• **What the exercise asks**: Copy out again, unchanged, the listing below from the line that has "[nurse shirts] (32, 998)" through the line that has "Fashion (11, 73)".
○ ○ ○ ○ ○ ○ ○
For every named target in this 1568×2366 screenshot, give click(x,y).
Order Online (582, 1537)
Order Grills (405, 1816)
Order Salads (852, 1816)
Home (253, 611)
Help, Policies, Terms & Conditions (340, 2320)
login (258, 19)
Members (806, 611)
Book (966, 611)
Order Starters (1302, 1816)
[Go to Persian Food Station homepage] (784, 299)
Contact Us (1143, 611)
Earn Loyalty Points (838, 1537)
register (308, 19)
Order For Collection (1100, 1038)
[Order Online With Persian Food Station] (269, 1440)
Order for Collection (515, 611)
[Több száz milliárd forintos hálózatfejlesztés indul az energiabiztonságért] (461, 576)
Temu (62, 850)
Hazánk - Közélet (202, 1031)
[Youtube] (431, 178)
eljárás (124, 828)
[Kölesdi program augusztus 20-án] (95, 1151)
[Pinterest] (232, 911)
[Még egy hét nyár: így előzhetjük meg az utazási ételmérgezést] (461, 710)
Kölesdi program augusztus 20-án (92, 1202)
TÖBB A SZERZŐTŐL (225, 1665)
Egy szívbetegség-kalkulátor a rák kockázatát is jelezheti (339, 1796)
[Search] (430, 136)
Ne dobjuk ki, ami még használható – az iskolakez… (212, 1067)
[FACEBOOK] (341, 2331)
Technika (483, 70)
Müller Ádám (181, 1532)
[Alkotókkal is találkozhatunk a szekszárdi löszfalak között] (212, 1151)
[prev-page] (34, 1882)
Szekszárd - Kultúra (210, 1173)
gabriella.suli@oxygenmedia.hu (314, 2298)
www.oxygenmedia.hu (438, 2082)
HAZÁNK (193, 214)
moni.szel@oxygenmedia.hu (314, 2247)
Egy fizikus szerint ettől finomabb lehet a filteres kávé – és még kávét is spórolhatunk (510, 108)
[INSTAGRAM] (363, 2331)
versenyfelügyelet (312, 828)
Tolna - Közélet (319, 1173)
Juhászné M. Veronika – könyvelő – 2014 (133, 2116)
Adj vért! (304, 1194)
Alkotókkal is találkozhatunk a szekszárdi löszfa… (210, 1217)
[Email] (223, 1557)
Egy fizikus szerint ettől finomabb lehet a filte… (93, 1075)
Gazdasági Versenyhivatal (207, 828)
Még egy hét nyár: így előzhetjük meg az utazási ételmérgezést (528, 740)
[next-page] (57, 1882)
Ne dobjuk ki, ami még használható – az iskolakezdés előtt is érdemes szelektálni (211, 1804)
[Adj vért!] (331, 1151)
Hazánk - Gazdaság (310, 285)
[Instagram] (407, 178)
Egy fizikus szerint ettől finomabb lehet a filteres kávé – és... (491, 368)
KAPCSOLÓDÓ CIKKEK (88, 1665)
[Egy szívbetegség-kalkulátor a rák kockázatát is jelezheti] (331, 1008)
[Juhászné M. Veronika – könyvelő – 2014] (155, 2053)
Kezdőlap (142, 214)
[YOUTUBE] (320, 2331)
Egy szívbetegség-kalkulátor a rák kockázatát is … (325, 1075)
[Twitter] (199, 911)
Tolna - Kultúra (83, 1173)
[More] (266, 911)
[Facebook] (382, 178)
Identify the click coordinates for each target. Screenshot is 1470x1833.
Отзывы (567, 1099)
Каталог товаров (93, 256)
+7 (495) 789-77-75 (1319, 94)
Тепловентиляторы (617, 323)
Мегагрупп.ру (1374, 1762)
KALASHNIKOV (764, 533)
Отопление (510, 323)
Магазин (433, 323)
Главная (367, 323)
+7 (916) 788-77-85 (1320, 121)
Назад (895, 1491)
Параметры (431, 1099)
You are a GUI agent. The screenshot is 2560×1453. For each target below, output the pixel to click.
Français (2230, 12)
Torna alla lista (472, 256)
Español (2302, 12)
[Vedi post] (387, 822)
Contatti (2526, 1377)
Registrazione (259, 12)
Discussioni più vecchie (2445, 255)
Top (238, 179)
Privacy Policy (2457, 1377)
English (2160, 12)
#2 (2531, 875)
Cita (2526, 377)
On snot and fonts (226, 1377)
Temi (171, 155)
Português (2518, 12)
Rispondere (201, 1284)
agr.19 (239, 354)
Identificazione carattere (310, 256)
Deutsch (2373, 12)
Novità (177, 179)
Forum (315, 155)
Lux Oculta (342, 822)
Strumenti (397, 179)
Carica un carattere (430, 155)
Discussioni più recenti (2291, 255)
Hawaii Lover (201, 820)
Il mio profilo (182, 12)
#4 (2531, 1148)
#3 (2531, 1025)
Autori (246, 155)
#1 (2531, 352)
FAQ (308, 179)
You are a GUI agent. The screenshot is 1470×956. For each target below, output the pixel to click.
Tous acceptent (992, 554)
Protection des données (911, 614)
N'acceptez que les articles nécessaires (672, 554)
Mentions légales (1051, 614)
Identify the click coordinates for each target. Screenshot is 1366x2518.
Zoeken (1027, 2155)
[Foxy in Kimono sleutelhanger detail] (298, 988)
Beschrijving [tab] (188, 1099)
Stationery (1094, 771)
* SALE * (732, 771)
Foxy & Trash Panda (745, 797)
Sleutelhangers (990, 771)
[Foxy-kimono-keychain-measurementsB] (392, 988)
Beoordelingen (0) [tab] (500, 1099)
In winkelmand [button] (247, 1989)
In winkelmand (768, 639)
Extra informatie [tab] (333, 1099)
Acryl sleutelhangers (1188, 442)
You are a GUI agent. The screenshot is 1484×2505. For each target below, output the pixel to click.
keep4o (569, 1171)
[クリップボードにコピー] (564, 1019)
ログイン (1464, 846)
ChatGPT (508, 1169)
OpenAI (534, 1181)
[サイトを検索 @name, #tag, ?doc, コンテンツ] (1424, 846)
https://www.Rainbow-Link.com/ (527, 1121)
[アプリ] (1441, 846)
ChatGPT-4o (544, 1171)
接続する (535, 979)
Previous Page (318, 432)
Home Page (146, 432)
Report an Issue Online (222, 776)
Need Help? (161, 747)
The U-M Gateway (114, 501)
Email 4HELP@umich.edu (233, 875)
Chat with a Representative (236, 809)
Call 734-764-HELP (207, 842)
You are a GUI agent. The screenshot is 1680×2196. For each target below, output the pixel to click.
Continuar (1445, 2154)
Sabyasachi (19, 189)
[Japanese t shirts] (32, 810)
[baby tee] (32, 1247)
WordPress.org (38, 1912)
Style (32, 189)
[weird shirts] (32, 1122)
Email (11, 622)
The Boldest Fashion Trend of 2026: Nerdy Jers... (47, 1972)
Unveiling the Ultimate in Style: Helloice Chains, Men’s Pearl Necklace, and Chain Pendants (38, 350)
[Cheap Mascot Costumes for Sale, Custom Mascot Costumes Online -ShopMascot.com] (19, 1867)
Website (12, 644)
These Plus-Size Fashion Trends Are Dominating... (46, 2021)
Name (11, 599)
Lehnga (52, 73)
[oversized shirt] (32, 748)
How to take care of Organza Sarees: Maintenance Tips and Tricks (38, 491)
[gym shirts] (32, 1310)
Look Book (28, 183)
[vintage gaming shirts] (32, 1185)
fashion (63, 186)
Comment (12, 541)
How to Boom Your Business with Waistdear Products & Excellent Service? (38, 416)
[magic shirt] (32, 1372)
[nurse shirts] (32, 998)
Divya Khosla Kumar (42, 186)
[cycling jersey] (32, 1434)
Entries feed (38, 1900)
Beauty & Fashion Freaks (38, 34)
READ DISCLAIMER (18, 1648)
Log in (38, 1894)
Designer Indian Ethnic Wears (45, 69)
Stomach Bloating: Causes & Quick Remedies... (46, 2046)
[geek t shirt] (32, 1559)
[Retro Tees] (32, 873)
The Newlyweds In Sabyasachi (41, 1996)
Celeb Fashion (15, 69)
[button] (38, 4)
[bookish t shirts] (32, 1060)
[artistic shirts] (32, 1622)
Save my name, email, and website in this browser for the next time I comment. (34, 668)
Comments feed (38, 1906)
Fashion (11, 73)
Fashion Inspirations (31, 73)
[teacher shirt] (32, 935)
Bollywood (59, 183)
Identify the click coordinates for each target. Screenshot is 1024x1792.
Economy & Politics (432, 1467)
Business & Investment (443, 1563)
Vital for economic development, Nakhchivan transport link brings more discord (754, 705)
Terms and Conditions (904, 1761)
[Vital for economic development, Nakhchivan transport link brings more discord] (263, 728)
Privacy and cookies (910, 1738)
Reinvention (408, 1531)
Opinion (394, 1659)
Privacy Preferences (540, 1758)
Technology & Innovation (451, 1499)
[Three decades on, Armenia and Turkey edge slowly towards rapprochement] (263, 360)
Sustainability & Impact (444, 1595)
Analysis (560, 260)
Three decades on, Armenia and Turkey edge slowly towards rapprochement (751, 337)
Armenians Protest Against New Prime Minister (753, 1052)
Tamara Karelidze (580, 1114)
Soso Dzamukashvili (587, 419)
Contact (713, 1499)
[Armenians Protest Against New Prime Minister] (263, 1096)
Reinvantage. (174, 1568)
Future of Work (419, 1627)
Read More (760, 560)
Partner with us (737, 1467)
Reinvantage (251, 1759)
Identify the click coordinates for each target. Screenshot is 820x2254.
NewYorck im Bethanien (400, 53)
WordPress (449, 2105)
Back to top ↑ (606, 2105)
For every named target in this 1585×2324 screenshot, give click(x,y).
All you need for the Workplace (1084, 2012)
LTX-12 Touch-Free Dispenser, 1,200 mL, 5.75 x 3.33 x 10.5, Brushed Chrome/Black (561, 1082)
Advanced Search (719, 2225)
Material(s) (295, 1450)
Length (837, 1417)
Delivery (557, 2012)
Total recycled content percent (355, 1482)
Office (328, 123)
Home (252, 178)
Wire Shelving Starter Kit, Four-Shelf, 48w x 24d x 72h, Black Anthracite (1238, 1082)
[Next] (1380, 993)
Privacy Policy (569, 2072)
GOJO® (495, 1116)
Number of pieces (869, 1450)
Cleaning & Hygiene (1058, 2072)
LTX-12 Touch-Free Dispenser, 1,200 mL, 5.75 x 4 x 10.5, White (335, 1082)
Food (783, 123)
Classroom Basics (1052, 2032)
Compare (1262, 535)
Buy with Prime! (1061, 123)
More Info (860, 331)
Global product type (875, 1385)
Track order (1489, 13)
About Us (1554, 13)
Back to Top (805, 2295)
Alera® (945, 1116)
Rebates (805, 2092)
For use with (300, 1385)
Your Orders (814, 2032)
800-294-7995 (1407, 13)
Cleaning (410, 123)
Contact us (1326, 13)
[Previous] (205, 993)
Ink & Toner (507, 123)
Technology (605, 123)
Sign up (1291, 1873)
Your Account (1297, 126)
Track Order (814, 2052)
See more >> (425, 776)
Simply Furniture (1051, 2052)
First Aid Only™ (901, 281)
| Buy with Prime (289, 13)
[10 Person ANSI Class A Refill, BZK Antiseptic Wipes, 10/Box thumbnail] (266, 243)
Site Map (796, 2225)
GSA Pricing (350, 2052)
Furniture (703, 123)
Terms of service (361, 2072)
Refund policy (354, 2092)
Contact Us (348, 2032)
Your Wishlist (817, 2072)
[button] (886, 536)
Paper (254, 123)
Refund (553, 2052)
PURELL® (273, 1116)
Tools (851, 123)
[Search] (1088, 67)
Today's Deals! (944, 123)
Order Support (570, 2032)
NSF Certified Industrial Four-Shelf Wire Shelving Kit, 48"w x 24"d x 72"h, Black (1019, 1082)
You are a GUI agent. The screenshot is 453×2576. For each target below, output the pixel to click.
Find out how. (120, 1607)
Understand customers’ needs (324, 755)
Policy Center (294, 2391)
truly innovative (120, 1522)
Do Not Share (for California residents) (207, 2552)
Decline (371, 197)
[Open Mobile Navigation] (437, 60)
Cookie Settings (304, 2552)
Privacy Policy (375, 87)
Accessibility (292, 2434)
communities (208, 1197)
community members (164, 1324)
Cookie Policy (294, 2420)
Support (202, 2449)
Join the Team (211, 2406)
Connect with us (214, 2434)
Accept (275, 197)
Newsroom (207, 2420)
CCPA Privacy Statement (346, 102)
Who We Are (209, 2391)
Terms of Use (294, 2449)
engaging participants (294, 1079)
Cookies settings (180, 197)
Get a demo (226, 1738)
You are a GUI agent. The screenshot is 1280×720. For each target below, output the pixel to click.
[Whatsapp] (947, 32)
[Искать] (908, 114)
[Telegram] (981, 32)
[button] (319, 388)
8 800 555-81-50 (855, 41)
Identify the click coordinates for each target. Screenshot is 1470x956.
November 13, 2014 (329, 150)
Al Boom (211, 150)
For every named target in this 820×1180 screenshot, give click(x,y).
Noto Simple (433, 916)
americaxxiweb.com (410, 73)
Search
○ ○ ○ ○ ○ ○ ○
• **The answer**:
[nurse shirts] (32, 998)
Divya Khosla Kumar (42, 186)
[cycling jersey] (32, 1434)
Entries feed (38, 1900)
Beauty & Fashion Freaks (38, 34)
READ DISCLAIMER (18, 1648)
Log in (38, 1894)
Designer Indian Ethnic Wears (45, 69)
Stomach Bloating: Causes & Quick Remedies... (46, 2046)
[geek t shirt] (32, 1559)
[Retro Tees] (32, 873)
The Newlyweds In Sabyasachi (41, 1996)
Celeb Fashion (15, 69)
[button] (38, 4)
[bookish t shirts] (32, 1060)
[artistic shirts] (32, 1622)
Save my name, email, and website in this browser for the next time I comment. (34, 668)
Comments feed (38, 1906)
Fashion (11, 73)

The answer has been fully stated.